DOF Vs. Focus Stacking?

I think it is important to note that around the time photography became a "thing" the world of the painter started to shift dramatically. Photographs were able to capture and record the visual world with greater accuracy and because of this many painters began exploring much more abstract avenues of self expression. And there were plenty of people painters and non painters alike who didn't like the shift.

The same can be said for film and digital photography I think. As we move further into the digital age and cgi becomes more powerful.. A photographer of his/her times is going to be one who embraces the shift and explores the unreality of photography... We've had decades of exploring the reality.

We know there are things that seem to be universally pleasant in an image... Artists have been building that store of classical knowledge for generations. Posing, lighting, shadows, gesture, ratios... On and on in an eon of iterative advancement. The challenge, from the "of their times" perspective is not in replicating the past, but rather in crafting the future. What universally pleasant things haven't we found yet? What else works? What's the next step?

Rome is the mob... Fickle and bored. What will you do the day you realize you are no longer culturally relevant? When the product you are creating is outdated and outmoded?

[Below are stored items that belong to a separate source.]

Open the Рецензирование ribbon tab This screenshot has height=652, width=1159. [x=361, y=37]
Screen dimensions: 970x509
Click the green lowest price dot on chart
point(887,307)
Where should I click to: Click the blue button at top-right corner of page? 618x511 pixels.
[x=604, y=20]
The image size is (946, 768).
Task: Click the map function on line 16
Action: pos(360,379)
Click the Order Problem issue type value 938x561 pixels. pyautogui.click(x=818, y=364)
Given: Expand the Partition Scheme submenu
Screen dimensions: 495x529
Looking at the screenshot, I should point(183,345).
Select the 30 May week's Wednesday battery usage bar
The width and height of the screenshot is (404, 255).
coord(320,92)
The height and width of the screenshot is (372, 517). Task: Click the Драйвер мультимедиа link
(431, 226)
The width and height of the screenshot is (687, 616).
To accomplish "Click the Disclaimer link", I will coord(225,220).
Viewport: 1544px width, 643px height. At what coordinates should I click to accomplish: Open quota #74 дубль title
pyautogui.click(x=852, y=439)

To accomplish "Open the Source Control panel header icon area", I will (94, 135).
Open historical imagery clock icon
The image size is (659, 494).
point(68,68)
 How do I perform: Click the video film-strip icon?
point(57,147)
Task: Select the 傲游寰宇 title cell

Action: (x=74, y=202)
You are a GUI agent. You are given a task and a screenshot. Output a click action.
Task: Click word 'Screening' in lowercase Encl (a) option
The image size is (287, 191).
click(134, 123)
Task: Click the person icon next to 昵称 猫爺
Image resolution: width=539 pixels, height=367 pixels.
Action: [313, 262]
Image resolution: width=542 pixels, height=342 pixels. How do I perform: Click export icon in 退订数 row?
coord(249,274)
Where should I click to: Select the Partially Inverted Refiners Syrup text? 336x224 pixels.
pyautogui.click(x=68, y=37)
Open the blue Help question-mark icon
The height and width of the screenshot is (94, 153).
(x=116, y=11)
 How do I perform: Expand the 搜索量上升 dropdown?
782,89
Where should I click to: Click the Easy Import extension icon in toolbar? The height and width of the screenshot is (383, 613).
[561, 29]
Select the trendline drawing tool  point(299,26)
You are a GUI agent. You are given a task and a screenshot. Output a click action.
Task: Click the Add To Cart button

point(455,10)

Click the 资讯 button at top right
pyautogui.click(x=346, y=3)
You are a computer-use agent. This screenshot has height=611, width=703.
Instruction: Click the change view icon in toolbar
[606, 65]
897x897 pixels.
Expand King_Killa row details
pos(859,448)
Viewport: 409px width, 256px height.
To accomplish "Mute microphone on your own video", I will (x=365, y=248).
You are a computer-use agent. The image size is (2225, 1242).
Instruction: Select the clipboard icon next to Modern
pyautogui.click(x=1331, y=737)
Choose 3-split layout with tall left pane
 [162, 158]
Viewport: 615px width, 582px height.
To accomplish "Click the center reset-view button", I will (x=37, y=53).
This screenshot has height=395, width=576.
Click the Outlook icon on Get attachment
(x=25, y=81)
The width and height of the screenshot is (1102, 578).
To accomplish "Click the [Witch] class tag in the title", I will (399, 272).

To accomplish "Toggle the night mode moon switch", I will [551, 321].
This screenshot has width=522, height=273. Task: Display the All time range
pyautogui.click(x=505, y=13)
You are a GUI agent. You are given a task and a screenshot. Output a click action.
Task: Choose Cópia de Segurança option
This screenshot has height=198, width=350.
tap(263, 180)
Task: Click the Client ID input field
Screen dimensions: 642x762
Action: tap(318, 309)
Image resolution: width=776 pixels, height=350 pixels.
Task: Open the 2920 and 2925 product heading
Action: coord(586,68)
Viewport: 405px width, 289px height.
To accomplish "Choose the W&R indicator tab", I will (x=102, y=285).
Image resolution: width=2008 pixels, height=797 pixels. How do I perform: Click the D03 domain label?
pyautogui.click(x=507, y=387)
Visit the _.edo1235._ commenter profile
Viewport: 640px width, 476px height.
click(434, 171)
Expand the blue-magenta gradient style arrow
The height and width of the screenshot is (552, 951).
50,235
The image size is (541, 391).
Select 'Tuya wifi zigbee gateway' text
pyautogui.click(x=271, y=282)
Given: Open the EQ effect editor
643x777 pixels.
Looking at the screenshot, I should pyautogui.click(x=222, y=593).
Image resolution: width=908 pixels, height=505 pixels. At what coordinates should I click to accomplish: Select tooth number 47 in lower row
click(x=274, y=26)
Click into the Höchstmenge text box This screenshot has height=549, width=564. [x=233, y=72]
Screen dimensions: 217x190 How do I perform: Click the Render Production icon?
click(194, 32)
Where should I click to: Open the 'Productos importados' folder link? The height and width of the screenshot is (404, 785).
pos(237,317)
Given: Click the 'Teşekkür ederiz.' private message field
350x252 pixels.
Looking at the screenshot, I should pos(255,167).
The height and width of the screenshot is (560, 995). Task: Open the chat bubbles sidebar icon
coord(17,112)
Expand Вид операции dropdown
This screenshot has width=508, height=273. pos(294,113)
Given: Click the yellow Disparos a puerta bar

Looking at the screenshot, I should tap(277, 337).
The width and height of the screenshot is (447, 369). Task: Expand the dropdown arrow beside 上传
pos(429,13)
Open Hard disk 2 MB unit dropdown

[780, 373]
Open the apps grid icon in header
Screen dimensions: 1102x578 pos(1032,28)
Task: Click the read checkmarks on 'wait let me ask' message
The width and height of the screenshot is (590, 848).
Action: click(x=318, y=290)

If you don't have your finger on the pulse of the society around you and you openly criticize where the society is taking the medium, how do you expect to continue selling to them? How do you expect to grow when you speak in definitives about a medium that isn't even fully born yet?

Sent from my VS990 using Tapatalk

I admire you for typing that on a mobile device, mine would have been full of auto(in)corrects.

However, I disagree with you. Who decides who is 'culturally relevant'. And should those that are 'culturally irrelevant' care a fig about it? Art shouldn't be defined by technology, and it is kind of sad that technology is too often seen as being more important. We've seen what technology has done to music - how many people think that people sing the way they do on 'Glee' and High School Musical? That for me is the musical equivalent of HDR and hyper sharp images. They grate. They are like fingernails down a black board. Not only that, there is no smooth gradation. Overuse of autotune in music and the overuse of computer tools in photography rids us of the smooth gradation.

Selective focus is a compositional tool, and making things hyper sharp so the whole scene is hyper sharp won't make the scene look more real or '3D'. A 2D image is just that. We can use shadows and softer focus to make an image more pleasing, and in many ways have more shape.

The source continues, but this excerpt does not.